The brethren who created the foundation ensured many things for Masonic Families in North Carolina. Just months after creating the foundation, the stock market crashed and the beginning of the Great Depression ensued across the state as well as the nation. The visionary thinking of these Masons ensured the safety of both homes through good times and bad, and formalized the Craft’s pledge to support and fund both homes for generations to come.
Such foresight guaranteed that masonic charitable work would endure, even after they were gone – today, the Grand Lodge of North Carolina is one of only four states that still have both a Masonic children’s home and an elder-care facility.
Today, the Noth Carolina Masonic Foundation:
- Assists the Charles Edward Cathey Scholarship Fund and other endowed scholarships;
- Oversees the Masonic Historic Preservation Fund;
- Offers the opportunity for lodges and subordinate bodies to invest with the NCMF to achieve long-term gains on lodge reserve resources;
- Advocates for fundraising efforts from lodge events to capital campaigns on behalf of our two major charities;
- Educates the Craft on development, fund-raising and charitable issues;
- With the Grand Lodge of North Carolina A.F. & A.M., supports production of The North Carolina Mason newspaper;
- And supports the greater mission of fraternity to foster faith, hope, and charity across North Carolina.
Who are the top leaders in the Masonic Grand Lodge of North Carolina?
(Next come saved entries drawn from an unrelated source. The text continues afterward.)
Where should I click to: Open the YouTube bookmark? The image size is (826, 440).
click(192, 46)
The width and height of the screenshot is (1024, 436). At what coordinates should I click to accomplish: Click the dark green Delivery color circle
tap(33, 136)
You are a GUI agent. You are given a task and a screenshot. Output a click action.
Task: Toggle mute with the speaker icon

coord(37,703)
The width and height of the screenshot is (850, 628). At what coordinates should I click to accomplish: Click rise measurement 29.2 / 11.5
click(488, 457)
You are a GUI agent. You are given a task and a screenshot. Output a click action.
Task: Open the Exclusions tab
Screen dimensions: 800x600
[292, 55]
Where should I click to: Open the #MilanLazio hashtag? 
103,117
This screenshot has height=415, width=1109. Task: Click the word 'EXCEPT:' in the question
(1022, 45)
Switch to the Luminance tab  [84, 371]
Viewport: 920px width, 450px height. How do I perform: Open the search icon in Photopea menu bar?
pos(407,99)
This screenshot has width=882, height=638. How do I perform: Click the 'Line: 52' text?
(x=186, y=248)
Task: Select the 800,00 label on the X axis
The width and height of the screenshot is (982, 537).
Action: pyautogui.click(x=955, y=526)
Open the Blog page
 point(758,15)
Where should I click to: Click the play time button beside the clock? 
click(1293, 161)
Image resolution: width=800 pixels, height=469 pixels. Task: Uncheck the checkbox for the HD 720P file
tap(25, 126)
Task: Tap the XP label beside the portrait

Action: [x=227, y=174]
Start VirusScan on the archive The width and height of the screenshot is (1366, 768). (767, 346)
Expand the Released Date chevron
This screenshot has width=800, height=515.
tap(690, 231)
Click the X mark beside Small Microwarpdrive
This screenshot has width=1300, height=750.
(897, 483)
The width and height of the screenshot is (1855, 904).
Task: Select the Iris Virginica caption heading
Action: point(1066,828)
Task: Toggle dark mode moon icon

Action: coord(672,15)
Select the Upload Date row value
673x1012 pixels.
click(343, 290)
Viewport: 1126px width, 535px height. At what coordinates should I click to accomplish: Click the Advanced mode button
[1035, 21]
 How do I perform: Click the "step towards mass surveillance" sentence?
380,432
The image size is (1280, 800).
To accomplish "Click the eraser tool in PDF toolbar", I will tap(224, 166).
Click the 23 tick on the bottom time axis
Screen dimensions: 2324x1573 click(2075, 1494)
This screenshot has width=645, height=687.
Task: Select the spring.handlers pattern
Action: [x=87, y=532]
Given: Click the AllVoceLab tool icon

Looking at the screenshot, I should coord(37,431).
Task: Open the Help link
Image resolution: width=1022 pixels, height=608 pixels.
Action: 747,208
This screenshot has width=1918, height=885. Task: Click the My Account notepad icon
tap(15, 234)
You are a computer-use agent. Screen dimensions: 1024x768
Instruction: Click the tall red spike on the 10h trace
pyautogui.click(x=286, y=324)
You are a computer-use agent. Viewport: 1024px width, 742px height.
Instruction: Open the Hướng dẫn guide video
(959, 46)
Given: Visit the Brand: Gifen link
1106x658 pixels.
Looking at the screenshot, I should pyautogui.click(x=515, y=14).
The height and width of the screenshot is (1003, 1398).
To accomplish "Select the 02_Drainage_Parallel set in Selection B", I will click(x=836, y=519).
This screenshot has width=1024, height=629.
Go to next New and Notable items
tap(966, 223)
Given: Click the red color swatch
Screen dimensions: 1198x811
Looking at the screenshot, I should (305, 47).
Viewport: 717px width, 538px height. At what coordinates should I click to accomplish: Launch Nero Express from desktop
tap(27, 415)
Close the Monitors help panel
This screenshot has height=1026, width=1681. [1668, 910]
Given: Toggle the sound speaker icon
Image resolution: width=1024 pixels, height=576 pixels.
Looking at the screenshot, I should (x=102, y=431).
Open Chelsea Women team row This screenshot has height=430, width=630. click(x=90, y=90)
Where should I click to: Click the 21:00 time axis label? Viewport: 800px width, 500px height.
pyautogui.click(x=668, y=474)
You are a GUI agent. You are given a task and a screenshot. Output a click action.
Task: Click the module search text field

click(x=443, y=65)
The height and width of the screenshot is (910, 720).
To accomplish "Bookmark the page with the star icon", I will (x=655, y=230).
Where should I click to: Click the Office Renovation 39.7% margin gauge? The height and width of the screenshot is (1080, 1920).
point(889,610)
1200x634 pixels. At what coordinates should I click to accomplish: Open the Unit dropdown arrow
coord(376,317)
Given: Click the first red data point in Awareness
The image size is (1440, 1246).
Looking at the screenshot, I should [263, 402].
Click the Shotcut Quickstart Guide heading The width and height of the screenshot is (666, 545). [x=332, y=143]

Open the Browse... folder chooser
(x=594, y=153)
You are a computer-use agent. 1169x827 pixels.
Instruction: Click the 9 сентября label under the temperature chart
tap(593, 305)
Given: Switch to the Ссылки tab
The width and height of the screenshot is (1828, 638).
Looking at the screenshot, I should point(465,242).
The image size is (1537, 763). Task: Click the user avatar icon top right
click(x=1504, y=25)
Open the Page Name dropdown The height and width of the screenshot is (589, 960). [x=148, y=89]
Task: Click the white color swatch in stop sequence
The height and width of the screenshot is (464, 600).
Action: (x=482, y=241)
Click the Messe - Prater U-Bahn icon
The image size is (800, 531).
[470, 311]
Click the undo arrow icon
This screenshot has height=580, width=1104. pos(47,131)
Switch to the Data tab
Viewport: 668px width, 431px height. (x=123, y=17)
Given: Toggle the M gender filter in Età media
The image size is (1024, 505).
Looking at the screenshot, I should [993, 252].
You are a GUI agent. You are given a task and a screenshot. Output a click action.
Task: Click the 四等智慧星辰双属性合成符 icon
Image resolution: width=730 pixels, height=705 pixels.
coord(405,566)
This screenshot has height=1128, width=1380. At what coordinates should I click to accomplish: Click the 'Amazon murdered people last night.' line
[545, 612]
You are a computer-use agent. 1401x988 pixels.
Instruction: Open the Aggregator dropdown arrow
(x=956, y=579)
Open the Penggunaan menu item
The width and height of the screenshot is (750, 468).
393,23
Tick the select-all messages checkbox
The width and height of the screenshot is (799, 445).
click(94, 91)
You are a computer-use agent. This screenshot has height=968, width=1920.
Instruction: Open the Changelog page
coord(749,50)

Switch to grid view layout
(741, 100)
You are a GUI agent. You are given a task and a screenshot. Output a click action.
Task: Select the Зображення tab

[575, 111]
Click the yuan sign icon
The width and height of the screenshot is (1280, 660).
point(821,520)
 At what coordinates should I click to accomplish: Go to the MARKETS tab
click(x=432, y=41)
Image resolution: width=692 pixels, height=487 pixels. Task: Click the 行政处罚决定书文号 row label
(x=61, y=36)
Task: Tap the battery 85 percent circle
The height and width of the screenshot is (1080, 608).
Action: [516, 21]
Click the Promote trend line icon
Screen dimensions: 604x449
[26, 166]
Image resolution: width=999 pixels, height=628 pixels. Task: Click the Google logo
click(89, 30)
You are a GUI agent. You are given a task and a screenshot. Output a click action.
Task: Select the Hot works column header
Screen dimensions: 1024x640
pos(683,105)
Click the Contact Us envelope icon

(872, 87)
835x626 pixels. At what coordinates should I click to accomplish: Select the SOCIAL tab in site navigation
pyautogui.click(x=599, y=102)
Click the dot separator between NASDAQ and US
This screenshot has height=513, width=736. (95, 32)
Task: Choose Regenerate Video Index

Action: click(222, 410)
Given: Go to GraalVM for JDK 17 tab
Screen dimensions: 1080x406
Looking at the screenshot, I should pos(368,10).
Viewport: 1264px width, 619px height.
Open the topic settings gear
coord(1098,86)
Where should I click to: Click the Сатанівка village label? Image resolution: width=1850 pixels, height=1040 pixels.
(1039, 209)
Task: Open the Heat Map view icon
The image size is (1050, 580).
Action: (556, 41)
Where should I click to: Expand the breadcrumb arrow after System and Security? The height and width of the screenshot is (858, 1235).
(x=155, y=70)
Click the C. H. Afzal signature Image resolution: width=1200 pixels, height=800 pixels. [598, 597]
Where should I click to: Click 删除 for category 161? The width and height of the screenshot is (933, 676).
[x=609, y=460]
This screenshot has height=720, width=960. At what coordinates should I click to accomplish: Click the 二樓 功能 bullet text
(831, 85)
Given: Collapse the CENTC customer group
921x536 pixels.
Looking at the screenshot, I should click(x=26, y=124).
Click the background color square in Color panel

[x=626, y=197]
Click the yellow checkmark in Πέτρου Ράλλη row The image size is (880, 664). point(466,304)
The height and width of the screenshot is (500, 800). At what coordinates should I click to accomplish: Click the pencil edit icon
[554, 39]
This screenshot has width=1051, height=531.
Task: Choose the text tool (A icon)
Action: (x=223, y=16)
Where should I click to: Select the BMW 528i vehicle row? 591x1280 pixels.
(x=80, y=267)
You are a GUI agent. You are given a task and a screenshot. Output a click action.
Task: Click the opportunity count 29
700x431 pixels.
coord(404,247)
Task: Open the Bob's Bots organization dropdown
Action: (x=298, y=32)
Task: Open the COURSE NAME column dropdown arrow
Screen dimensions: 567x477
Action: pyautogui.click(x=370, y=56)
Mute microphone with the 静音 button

Currently, the top elected/appointed leadership of the Grand Lodge of North Carolina are as follows: Grand Master; Deputy Grand Master; Senior Grand Warden; Junior Grand Warden; Grand Treasurer; Grand Secretary; Senior Grand Deacon; Junior Grand Deacon; Grand Marshal; Senior Grand Steward; Junior Grand Steward; Grand Tyler; Grand Chaplain; Grand Historian; Grand Lecturer; and the Judge Advocate. The Most Worshipful Grand Master is the top leader for Freemasonry in the State of North Carolina.